PERJALANAN menuju kawasan wisata Bontang Kuala mendadak terganggu setelah sebuah pohon bakau berukuran besar tiba-tiba tumbang dan menghantam sebuah mobil yang melintas di Jalan Kapten Piere Tendean, Rabu (15/7/2026) sore.
Benturan keras itu membuat bagian depan kendaraan mengalami kerusakan, sementara batang pohon menutup hampir seluruh badan jalan.
Beruntung, tidak ada korban jiwa dalam insiden tersebut. Namun, kejadian itu sempat memicu kepanikan pengguna jalan karena akses menuju kawasan pesisir Bontang Kuala tidak bisa dilalui untuk sementara waktu.
Laporan mengenai pohon tumbang diterima Dinas Pemadam Kebakaran dan Penyelamatan (Disdamkartan) Kota Bontang melalui grup WhatsApp 113. Tak lama berselang, Tim Rescue Regu 3 Mako langsung meluncur ke lokasi dengan membawa peralatan evakuasi.
Saat tiba di lokasi, petugas mendapati batang pohon melintang di jalan dan menimpa bagian depan mobil yang sedang melintas. Kondisi tersebut membuat arus kendaraan tersendat karena pengendara harus berhenti menunggu proses penanganan.
Tim Rescue menggunakan mesin pemotong untuk memotong batang dan ranting pohon secara bertahap. Proses dilakukan dengan hati-hati agar tidak membahayakan petugas, pengguna jalan, maupun kendaraan yang berada di sekitar lokasi.
Setelah seluruh batang berhasil dipindahkan, akses lalu lintas kembali normal dan kendaraan dapat melintas seperti biasa.
Meski tidak menelan korban, bagian depan mobil mengalami kerusakan akibat tertimpa batang pohon yang berukuran cukup besar.

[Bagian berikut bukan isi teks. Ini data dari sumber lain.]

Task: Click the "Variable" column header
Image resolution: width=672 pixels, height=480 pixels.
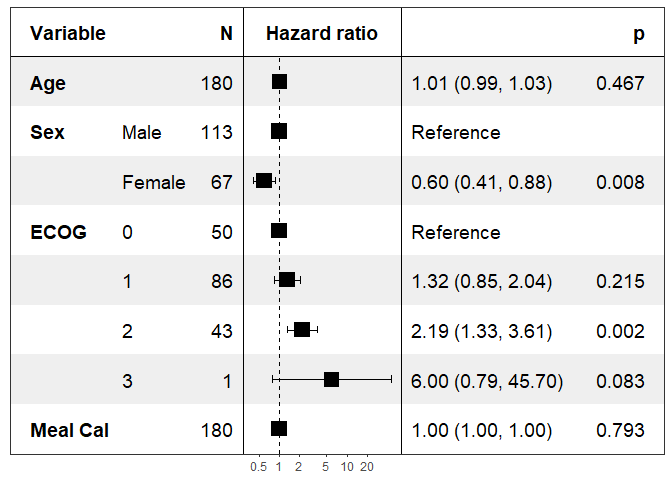Action: point(68,34)
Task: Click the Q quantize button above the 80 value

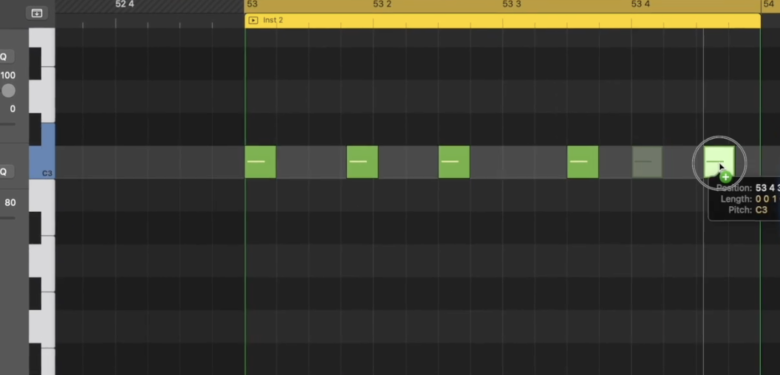Action: (x=4, y=172)
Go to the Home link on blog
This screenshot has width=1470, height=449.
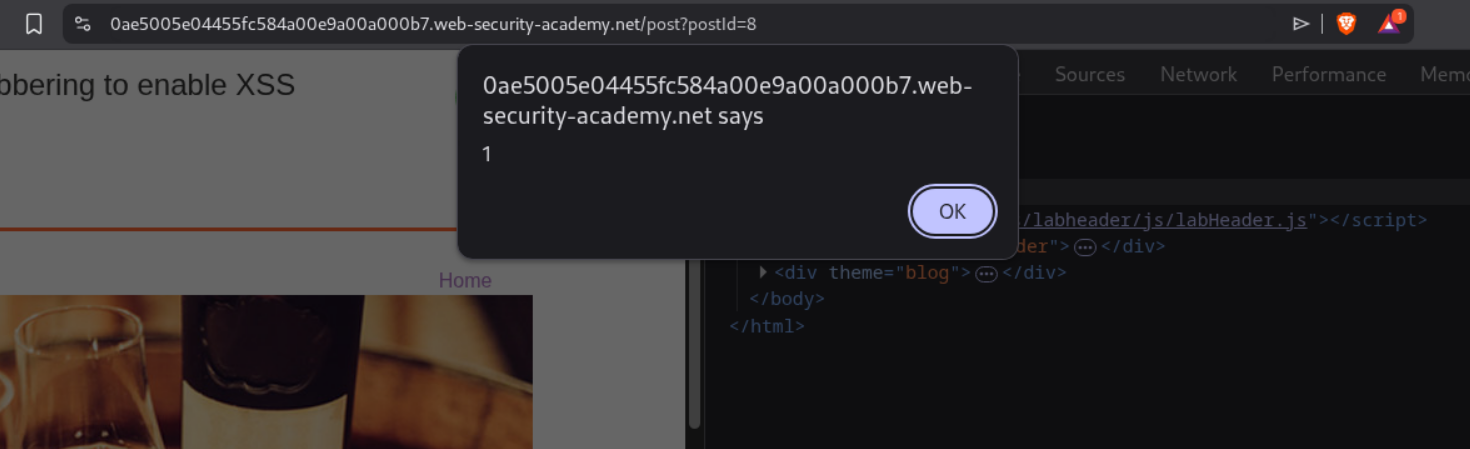[465, 280]
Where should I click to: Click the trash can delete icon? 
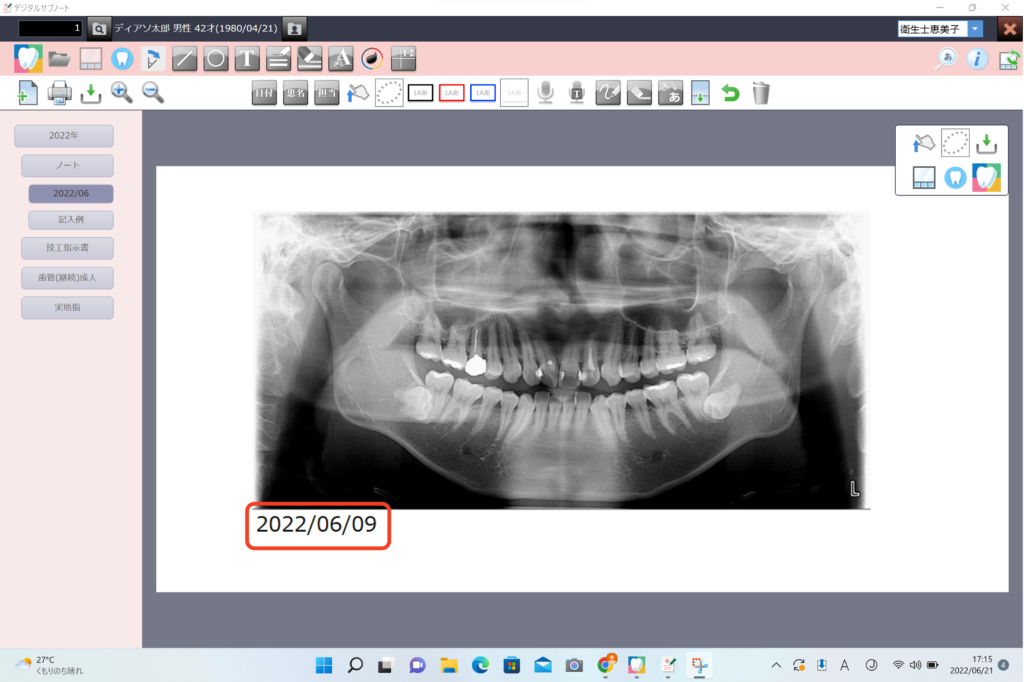761,93
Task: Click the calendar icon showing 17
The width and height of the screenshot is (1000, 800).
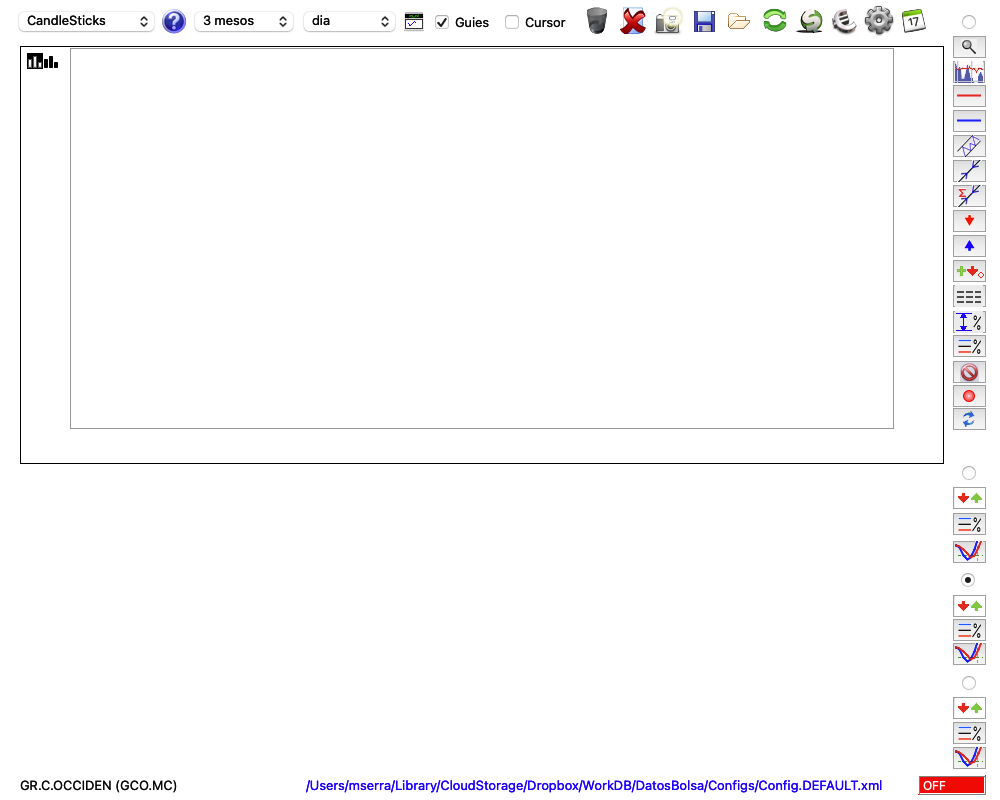Action: coord(914,21)
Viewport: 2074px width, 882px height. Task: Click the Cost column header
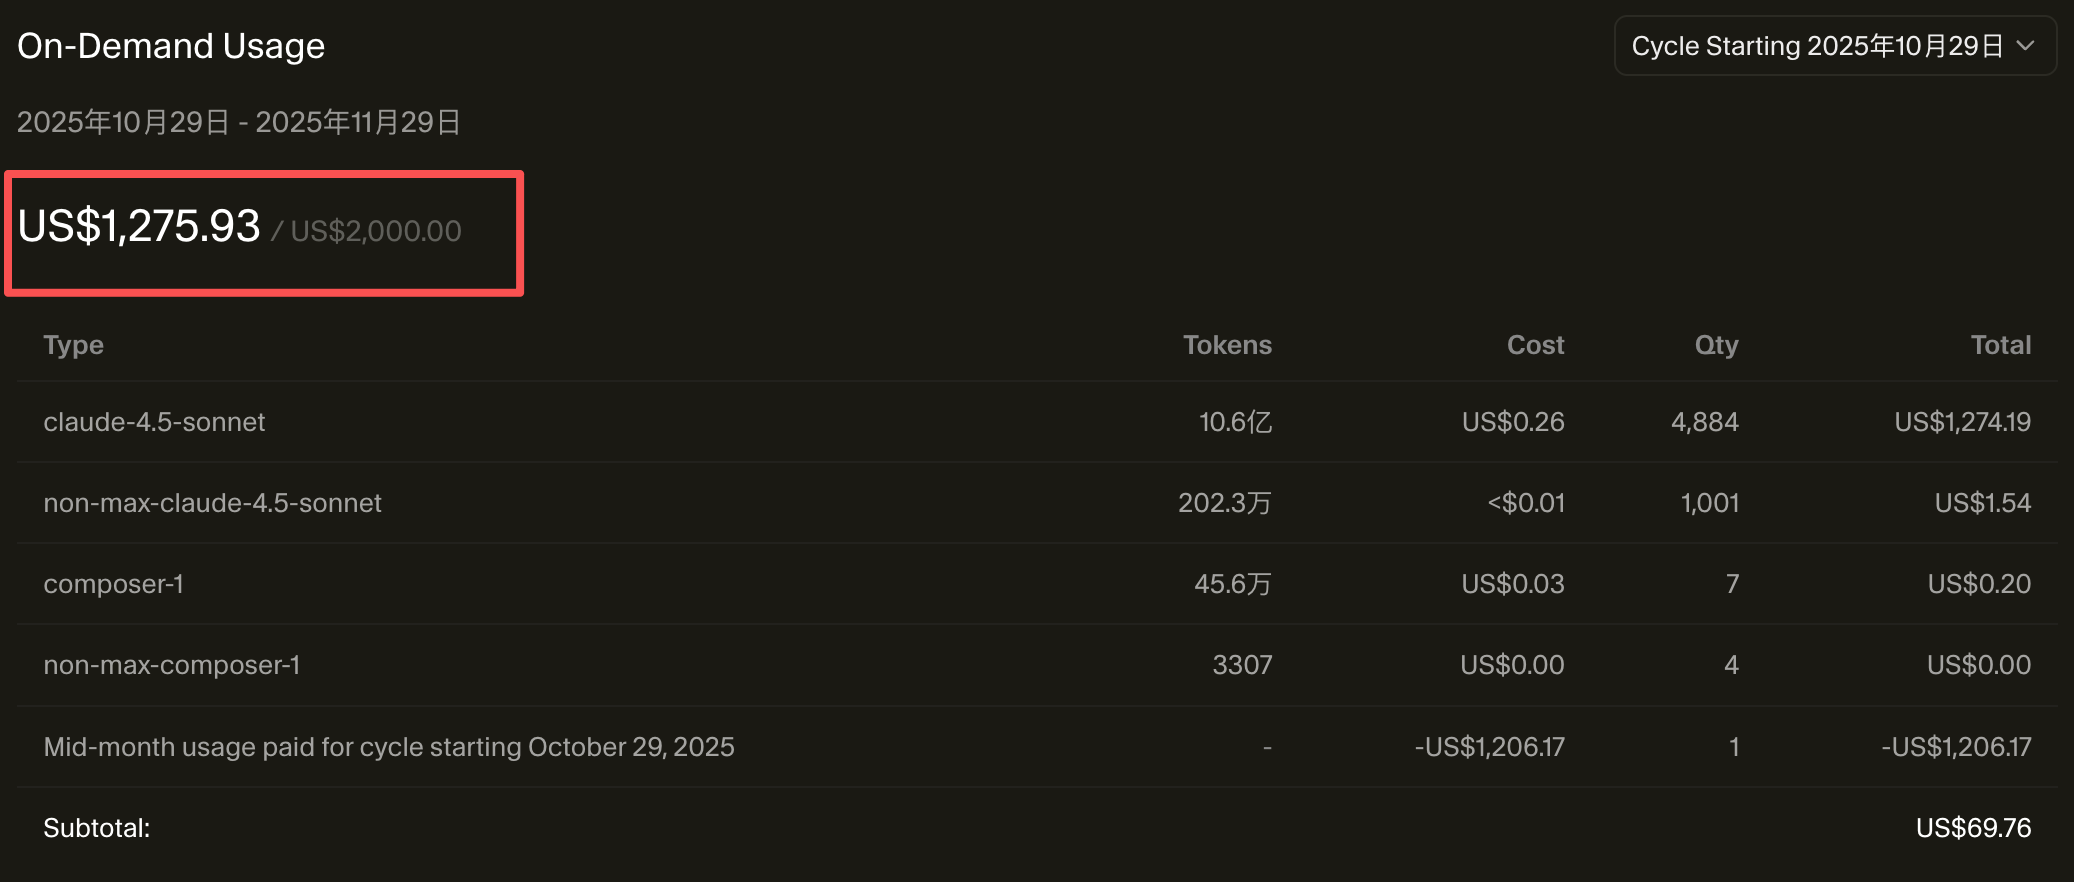tap(1535, 345)
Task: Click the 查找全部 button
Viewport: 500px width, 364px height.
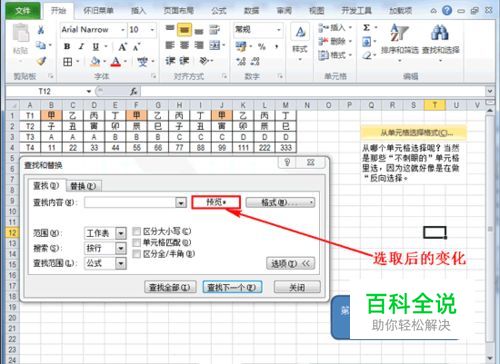Action: (x=170, y=287)
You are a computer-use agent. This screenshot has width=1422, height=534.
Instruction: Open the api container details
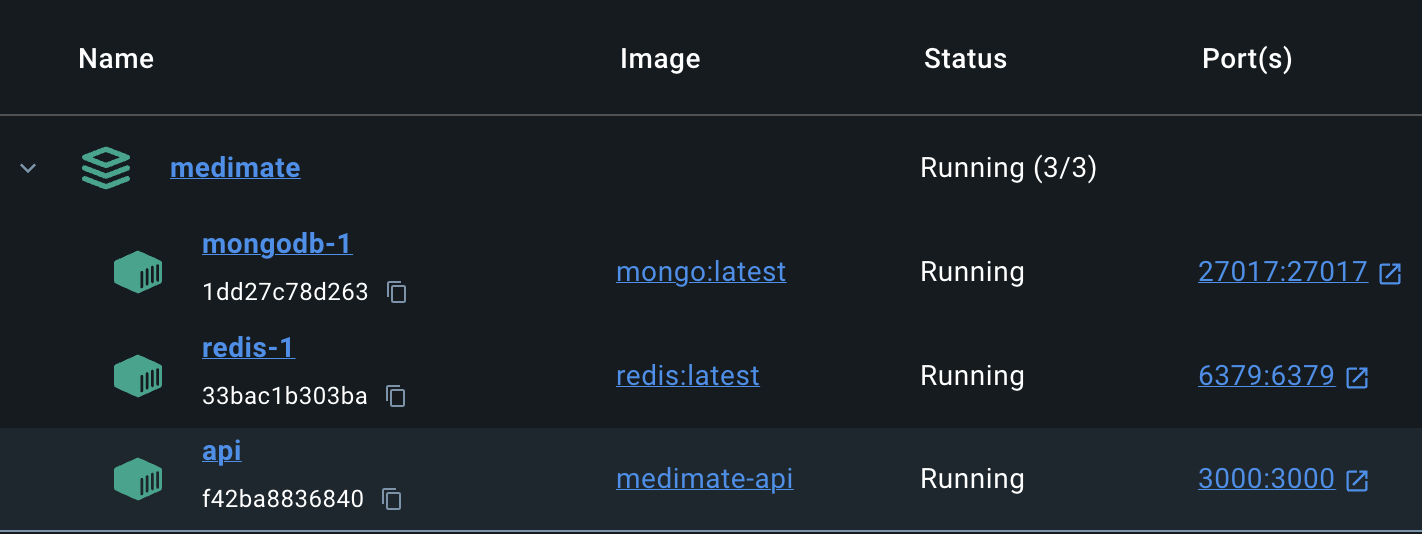[x=222, y=451]
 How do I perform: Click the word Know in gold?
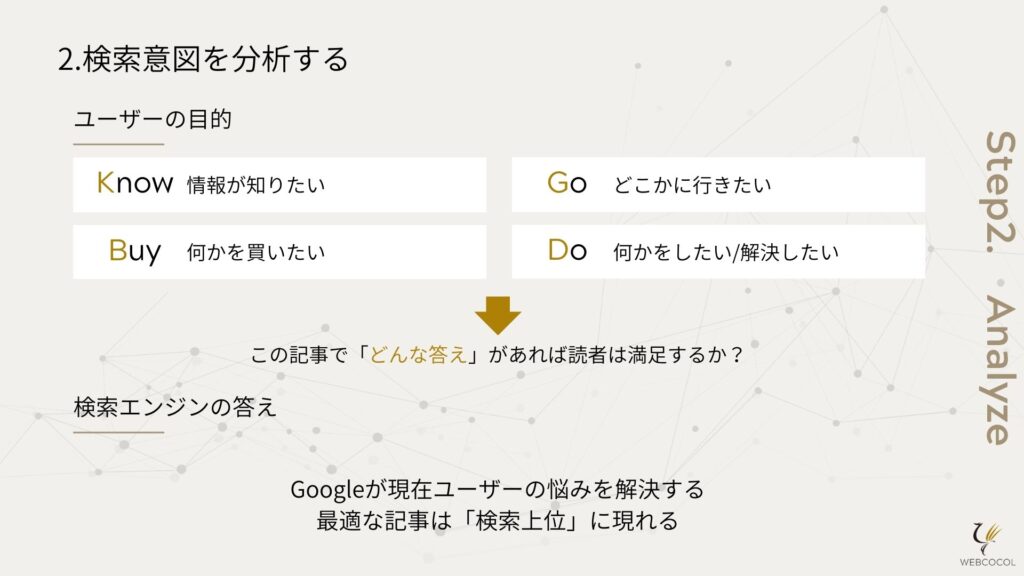tap(135, 183)
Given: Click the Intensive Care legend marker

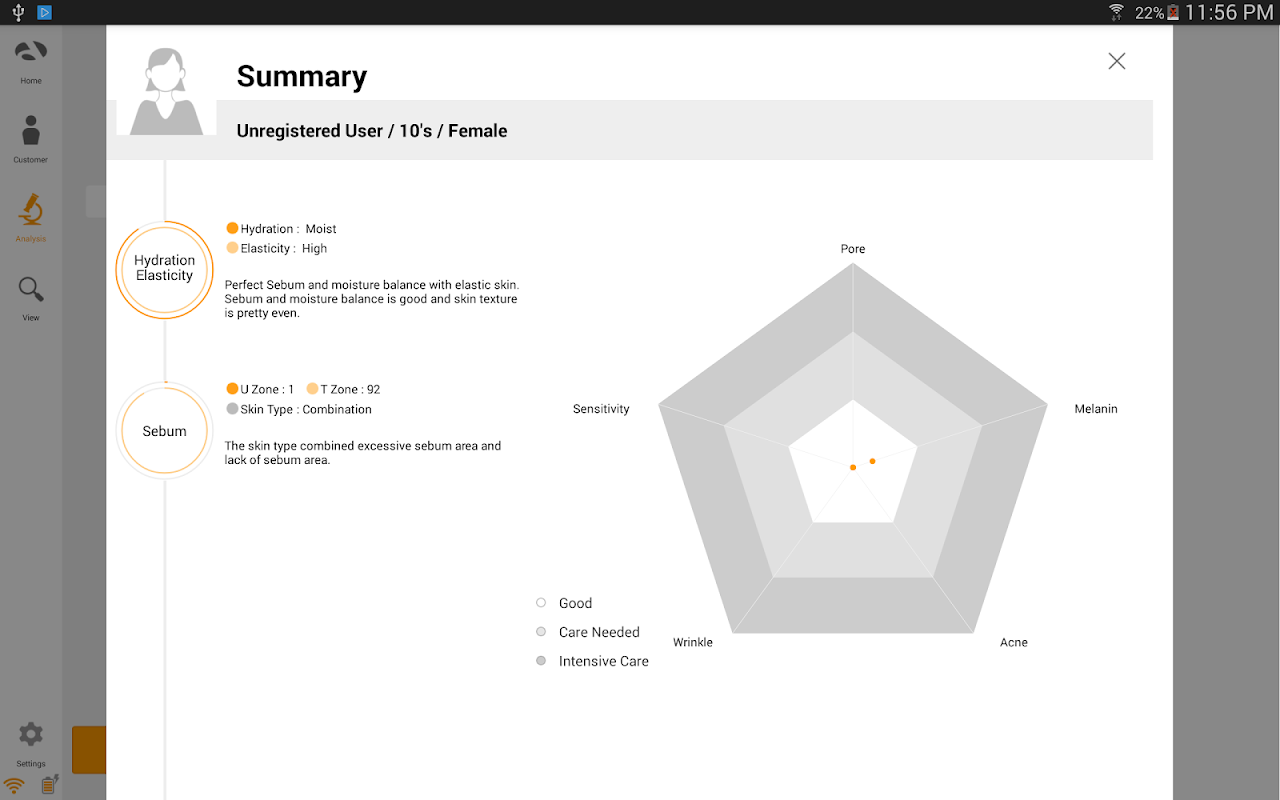Looking at the screenshot, I should pos(541,661).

Kepala Dinas Pemadam Kebakaran dan Penyelamatan (Damkartan) Bontang, Amiluddin, mengingatkan masyarakat agar meningkatkan kewaspadaan saat melintas di ruas jalan yang dipenuhi pepohonan, terutama di kawasan pesisir.
Menurutnya, pohon yang sudah rapuh atau diterpa angin kencang memiliki potensi tumbang sewaktu-waktu dan dapat membahayakan pengguna jalan.
Dia bilang keselamatan harus menjadi prioritas. Jika melihat pohon yang berpotensi membahayakan pengguna jalan, segera laporkan kepada instansi terkait agar dapat segera ditindaklanjuti.
“Kami akan selalu siap merespons setiap laporan masyarakat demi menjaga keselamatan bersama,” tegas Amiluddin. (*)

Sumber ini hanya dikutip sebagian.